Heading north out of Abidjan, the capital of Côte d'Ivoire, one thing that immediately strikes travellers from the West is the quality of the roads.
Not here your stereotypical third world dirt tracks.
Rather, a network of broad asphalt highways links all the major economic and political hubs in Côte d'Ivoire, an outward sign of the health of a country that’s laboured for years to overcome the effects of civil war, and which is now enjoying strong growth.
“Since 2012, the economy of Côte d'Ivoire has turned in a stellar performance, marked by a rapid increased in GDP,” states the World Bank. The roads are one indicator of that increase in GDP.
Another is the hustle and bustle of commerce evident in and around the streets of Abidjan themselves. And yet another is the revived interest of foreign investors.
The mainstay of Côte d'Ivoire has always been cocoa, and that remains a strong economic driver today. But new industries are developing too. In particular, the global mining industry is beginning to wake up to the full potential of Côte d'Ivoire, following the introduction of a modern and attractive mining code in 2014.
Major companies have committed significant capital to the development of mines in-country, such that Côte d'Ivoire now boasts several significant gold producing operations, including Tongon and Agbaou, owned by Randgold (LON:RRS) and Endeavour Mining (TSE:EDV) respectively.
What’s more, Randgold has now brought in Newcrest, one of the biggest gold miners in the world, in a joint venture, while the geology and potential are so attractive to Endeavour that in 2016 it made Côte d'Ivoire its centre of operations, moving its headquarters from Accra to Abidjan.
The geology in question is the famous Birimian greenstone belt which has played host to some of West Africa’s largest mines, in particular across the border to the east, in Ghana.
The same geology supported the creation of one of the world’s largest and longest-standing gold miners, AngloGold Ashanti, stretches west into Côte d'Ivoire, uninterrupted.
Relative to Ghana though, Côte d'Ivoire remains underexplored and the number of discoveries that have been put into production remains low.
Partly that’s because the extent of the prospective ground is so large: Côte d'Ivoire holds the largest share of the Birimian out of any West African country.
But more than that, the troubles of the civil war in the early part of the century meant that when the biggest mining boom in recent memory got underway in around 2004 and 2005, Côte d'Ivoire missed out.
As a Francophone country it was also been slower to appear on the radars of the largely Anglophone mining industry, which has been in Ghana for more than 100 years.
But that’s all changed now. Significant discoveries are becoming more frequent in Côte d'Ivoire, and with several large companies already up and running, government statistics show that mining sector turnover rose by 11.5% to just over US$1bn in 2017.
The metals produced are predominantly gold, manganese and nickel, a function of the Birimian geology that spawns the mines themselves.

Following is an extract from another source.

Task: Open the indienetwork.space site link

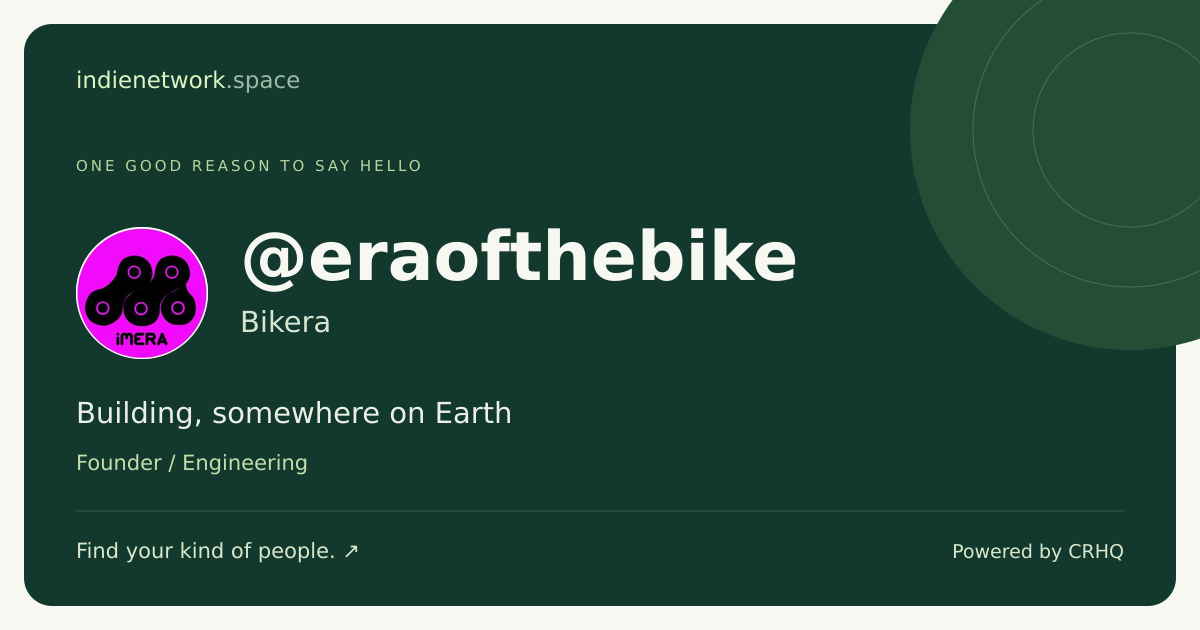Action: (x=188, y=80)
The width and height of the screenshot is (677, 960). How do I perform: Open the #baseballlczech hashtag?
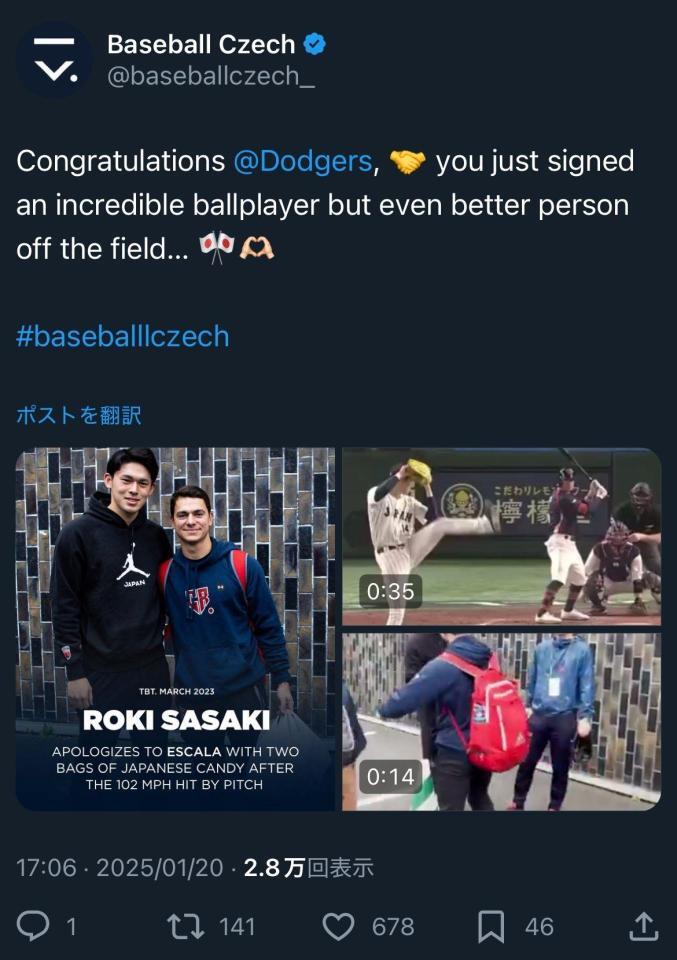[123, 335]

Breaking it down, manganese output increased in 2017 by 146% to 510,000 tonnes, gold output rose 2.2% to 25.4 tonnes, while nickel output, starting from scratch in 2017 rang in at 379,766 tonnes.
These are strong numbers.
But there should be even better on the way. The government of Côte d'Ivoire is keen to attract further foreign investment. Its credibility has been enhanced lately by its prudent handling of the country’s deficit, which in 2017 came in lower than had been forecast.
The World Bank’s Lead Economist Jacques Morriset spoke of a “judicious debt policy” in a recent report.
But the 2014 mining code is also playing a key role.
The new code introduces greater transparency, including provisions to make it harder for government officials to take an active role in mining companies themselves. Other provisions include the extension of exploration permits to 10 years, up from seven previously, and the removal of the additional profit tax which used to be payable by permit holders at 7% of turnover.
These changes recently pushed Côte d'Ivoire up to third place in the Mining Risk/Reward Index compiled by BMI, a subsidiary of Fitch. Remarkably, Côte d'Ivoire now scores better on the BMI Index as a place to do business than South Africa, long the standard-bearer of African mining.
Separately, the Index of Economic Freedom, compiled by conservative US thinktank the Heritage Foundation, puts Côte d'Ivoire sixth out of 47 sub-Saharan African countries in terms of the attractiveness of its business environment.
Clearly, no country is ever perfect, but Côte d'Ivoire is rapidly rising up the ranks of investment destinations. Large companies like Endeavour Mining remain committed, with significant new investment ongoing at projects like Ity CIL, while a host of junior miners are prepared to deploy risk capital in exploration activities that aim to discover the next big opportunity.
All this activity has not gone un-noticed by the economic forecasters. According to a recent report by BMI Research, Côte d'Ivoire will show mining growth of 15.6% between 2017 and 2021.